* **PROBLEM TO SOLVE**
Please list every specific animal species named in the passage on mammalian oocyte activation and polyspermy.

━━ PROVIDED PASSAGE ━━

The first indication of activation in mammalian oocytes is an electrical change at the plasma membrane followed by the release of Ca2+ from intracellular stores [93, 98–100]. As in other animals, this increase in intracellular calcium triggers the activation of the cell cycle, through the degradation of MPF and the exocytosis of cortical granules. The cortical reaction in mammals is less dramatic and slower than in its invertebrate counterparts, but appears to follow the same principles. For example in the mouse oocyte plasma membrane, the lateral diffusion of proteins and lipids is strongly restricted after fertilization [59]. A protease released from the cortical granules partially hydrolyses the zona pellucida glycoproteins, ZP2 and ZP3, removing sperm binding capacity but also leading to a general hardening of the zona pellucida, even though transient [35, 38, 73]. The cortical reaction is a slow structural change that changes the receptive outer investment of the oocyte into a hardened protective layer for the developing embryo.

Timing of fertilization in mammals is critical to avoid oocyte aging and abnormal activation and development [111]. Timing is also of the essence in situ in mammals, since insemination of post ovulatory pigs may also lead to an increase in polyspermy, either by oocyte aging or the dynamics of sperm transport in the oviduct [51]. Polyspermy is a fact in aged oocytes in vivo and in vitro, whereas the concept of “polyspermy-blocking mechanisms” in mammalian oocytes is mainly based on experiments in vitro using oocytes deprived of their external coats. Within the mammals there are of course species differences with regards to the constitution of the zona pellucida [42] and this reflects in the kinetics and final outcome of the zona reaction. It is the general consensus that polyspermy blocking mechanisms vary between species being either located at the plasma membrane, as in the rabbit [8, 102], at the zona pellucida as in the sheep and pig [3], or a combination of both as in the mouse [3]. Since such conclusions were originally based on experiments using oocytes deprived of their outer investments we would like to offer an alternative explanation. That is, that the species difference is not due to the different location of different sperm repelling mechanisms, but to the different behaviour of gametes under experimental conditions. In particular, how sperm react physiologically to an incorrect sequence of oocyte signals due to investment removal, how oocytes age differently, and how sperm are able to capacitate in vitro.

Since the kinetics of the activation events do not depend on whether one spermatozoon or several spermatozoa approach the oocyte, we suggest they serve solely to change the quiescent oocyte into a dynamic zygote.

━━━
━━ STORED DATA ━━

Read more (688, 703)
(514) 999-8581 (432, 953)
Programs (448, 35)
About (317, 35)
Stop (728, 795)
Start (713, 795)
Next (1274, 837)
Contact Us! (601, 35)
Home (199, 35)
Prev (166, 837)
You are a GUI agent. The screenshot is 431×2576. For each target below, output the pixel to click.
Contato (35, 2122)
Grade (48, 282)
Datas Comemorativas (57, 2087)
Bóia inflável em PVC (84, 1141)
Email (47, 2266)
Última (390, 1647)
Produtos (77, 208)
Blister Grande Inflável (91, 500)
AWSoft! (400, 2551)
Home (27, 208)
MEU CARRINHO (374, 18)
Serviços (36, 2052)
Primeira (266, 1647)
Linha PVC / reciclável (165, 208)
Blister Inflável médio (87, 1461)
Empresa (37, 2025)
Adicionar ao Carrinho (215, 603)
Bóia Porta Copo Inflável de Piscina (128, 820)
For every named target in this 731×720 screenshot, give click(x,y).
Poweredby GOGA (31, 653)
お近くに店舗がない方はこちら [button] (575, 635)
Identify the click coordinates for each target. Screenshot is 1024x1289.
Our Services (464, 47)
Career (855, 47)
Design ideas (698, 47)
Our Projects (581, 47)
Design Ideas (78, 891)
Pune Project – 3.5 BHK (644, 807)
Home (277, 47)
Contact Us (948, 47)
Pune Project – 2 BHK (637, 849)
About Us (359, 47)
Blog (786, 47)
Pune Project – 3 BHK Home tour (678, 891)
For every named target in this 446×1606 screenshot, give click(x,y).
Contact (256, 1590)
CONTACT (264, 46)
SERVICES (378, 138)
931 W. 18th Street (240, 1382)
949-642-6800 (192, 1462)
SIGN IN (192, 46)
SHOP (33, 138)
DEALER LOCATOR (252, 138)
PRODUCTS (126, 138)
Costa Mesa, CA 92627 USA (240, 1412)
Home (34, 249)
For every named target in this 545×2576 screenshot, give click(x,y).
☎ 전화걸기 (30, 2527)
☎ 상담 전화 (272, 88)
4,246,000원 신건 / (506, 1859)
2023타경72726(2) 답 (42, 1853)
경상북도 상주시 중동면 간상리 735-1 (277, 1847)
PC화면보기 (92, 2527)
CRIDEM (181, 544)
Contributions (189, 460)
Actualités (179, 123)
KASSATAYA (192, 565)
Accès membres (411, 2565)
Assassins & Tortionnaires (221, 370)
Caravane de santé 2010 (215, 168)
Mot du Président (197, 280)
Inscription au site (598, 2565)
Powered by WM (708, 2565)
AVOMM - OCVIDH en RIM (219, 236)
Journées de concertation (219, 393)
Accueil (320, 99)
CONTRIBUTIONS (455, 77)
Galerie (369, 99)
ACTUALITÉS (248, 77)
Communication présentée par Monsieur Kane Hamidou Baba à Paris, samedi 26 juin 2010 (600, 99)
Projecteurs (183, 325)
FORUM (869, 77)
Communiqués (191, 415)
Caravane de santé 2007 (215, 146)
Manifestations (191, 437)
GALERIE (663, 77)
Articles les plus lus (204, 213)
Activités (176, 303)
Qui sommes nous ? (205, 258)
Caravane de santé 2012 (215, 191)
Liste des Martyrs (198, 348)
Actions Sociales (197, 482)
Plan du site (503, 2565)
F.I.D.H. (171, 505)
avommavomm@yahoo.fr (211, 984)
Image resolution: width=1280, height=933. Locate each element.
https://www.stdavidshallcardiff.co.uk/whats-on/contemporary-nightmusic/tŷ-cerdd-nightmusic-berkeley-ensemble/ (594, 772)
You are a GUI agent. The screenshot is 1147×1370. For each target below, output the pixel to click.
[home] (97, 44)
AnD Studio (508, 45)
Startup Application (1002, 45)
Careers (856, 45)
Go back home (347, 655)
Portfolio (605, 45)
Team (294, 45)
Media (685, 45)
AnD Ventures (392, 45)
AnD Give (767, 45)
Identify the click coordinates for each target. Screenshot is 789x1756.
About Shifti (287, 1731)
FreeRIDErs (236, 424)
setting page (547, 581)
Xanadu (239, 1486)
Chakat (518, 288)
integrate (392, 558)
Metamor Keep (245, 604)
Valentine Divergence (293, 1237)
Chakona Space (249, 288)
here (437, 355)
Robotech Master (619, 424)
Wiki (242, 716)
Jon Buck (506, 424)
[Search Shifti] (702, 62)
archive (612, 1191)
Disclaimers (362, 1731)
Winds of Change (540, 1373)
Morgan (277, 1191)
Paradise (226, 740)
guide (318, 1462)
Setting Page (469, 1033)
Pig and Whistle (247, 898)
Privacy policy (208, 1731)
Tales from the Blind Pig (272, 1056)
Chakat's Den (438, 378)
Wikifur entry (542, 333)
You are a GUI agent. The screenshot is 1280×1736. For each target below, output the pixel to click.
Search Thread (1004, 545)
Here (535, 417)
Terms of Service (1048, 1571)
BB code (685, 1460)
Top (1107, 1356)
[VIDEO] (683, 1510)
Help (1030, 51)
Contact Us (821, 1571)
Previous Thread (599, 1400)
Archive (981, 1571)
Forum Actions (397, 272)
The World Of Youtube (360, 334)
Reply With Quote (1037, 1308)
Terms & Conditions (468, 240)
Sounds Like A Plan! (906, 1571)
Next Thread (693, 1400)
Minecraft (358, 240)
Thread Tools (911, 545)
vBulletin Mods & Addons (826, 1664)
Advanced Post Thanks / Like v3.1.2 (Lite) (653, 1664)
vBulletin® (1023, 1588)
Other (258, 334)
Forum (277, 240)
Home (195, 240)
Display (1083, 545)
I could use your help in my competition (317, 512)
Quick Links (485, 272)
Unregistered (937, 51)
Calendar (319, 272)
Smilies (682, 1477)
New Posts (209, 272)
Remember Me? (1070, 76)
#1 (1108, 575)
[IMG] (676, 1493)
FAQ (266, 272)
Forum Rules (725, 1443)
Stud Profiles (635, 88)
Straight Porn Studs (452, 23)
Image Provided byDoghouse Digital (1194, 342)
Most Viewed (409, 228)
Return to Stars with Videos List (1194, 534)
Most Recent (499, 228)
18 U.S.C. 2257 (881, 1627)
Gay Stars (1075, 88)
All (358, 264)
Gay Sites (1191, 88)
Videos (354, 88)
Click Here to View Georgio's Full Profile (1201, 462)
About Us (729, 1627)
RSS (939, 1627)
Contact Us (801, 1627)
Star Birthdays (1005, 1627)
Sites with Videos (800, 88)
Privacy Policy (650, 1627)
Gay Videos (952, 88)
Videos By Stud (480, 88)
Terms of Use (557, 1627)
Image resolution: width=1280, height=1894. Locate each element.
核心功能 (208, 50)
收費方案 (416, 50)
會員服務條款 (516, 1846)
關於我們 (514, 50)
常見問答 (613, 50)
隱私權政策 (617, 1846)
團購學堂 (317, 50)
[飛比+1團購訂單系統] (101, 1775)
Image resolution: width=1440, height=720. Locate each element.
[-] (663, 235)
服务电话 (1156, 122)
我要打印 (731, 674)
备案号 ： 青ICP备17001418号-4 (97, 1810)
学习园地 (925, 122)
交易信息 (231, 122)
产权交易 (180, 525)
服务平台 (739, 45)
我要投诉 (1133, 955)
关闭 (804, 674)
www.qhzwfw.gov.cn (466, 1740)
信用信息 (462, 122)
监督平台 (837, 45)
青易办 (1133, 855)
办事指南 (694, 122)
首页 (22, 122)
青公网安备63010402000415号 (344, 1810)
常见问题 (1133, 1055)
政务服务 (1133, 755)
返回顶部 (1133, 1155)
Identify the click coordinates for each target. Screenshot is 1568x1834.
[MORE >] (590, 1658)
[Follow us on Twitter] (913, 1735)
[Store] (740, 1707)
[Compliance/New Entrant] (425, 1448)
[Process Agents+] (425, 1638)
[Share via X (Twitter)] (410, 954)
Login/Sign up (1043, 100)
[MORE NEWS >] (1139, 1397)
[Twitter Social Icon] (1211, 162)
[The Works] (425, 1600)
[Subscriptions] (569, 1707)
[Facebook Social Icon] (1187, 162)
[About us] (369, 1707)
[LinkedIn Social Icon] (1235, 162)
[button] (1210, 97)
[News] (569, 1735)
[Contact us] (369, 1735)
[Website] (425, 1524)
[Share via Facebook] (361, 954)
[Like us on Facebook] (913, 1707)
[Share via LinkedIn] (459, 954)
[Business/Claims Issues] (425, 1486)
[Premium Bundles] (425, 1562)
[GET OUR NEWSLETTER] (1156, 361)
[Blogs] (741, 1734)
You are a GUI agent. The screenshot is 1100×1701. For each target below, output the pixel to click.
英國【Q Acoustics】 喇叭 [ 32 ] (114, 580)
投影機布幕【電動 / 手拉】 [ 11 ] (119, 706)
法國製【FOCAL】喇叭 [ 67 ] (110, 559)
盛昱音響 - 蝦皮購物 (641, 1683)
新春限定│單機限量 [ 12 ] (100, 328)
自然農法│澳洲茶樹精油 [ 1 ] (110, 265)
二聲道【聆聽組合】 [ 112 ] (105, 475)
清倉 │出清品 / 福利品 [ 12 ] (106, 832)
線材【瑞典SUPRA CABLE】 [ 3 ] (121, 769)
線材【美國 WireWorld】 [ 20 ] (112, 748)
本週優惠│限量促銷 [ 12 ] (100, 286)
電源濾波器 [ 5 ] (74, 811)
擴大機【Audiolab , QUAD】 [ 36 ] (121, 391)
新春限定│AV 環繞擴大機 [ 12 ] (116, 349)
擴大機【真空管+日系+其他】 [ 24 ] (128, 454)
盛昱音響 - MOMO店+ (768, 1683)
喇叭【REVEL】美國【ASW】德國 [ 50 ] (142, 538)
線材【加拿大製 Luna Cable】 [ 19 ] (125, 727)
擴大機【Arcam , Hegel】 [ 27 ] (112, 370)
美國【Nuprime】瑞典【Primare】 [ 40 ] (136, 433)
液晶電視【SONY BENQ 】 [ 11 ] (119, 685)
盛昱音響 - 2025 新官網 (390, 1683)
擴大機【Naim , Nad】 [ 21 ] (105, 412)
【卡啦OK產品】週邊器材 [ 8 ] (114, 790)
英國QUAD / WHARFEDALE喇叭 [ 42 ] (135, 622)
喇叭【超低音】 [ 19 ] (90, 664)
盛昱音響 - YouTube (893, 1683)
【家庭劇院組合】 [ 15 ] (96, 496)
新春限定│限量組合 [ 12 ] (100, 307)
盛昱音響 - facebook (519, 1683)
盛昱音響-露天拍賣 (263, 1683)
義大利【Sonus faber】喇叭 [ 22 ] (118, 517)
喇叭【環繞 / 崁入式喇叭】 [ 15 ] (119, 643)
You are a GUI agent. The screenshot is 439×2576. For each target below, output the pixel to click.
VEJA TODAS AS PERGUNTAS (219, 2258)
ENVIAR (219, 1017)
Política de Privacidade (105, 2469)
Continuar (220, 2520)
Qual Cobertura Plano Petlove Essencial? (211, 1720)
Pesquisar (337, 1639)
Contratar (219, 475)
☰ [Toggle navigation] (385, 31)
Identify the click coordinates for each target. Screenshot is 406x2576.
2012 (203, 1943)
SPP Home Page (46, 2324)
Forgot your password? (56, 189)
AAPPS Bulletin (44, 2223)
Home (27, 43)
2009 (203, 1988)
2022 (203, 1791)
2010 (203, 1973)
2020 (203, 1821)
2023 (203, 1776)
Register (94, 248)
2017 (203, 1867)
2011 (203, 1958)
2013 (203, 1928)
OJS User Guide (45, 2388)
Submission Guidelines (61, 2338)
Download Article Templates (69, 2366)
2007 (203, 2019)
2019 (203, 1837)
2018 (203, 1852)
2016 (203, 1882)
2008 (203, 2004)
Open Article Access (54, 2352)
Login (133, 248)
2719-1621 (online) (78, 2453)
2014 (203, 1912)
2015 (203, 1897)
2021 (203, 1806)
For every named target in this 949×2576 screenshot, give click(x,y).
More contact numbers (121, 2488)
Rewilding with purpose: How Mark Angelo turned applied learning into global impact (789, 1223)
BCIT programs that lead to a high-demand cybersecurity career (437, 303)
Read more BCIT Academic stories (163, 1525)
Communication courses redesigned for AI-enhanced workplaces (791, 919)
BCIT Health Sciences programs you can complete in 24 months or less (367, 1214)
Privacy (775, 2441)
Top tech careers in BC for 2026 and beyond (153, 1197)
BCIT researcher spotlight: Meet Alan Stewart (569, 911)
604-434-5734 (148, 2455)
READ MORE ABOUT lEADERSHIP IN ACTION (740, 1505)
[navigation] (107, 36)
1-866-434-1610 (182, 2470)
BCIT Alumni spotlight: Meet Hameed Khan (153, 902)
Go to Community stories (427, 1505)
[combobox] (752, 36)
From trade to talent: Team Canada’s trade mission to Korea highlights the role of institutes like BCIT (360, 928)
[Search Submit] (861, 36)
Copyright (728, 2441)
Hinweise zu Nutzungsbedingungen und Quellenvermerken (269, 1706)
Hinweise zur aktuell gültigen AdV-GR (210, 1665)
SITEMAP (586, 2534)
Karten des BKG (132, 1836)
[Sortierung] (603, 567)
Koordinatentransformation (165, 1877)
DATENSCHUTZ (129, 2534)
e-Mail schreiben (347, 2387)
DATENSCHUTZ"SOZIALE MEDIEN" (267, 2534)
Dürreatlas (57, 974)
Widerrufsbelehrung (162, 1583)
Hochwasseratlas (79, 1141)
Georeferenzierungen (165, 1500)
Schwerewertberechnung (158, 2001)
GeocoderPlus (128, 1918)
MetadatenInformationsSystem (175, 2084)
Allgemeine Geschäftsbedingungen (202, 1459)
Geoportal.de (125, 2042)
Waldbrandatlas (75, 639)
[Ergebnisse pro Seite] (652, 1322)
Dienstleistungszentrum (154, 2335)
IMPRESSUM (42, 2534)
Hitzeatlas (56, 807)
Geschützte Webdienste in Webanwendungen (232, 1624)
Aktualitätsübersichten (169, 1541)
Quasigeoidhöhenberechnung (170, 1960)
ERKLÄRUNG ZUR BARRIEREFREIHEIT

━━━

* **SOLVED PROBLEM**
Mouse, pig, rabbit, sheep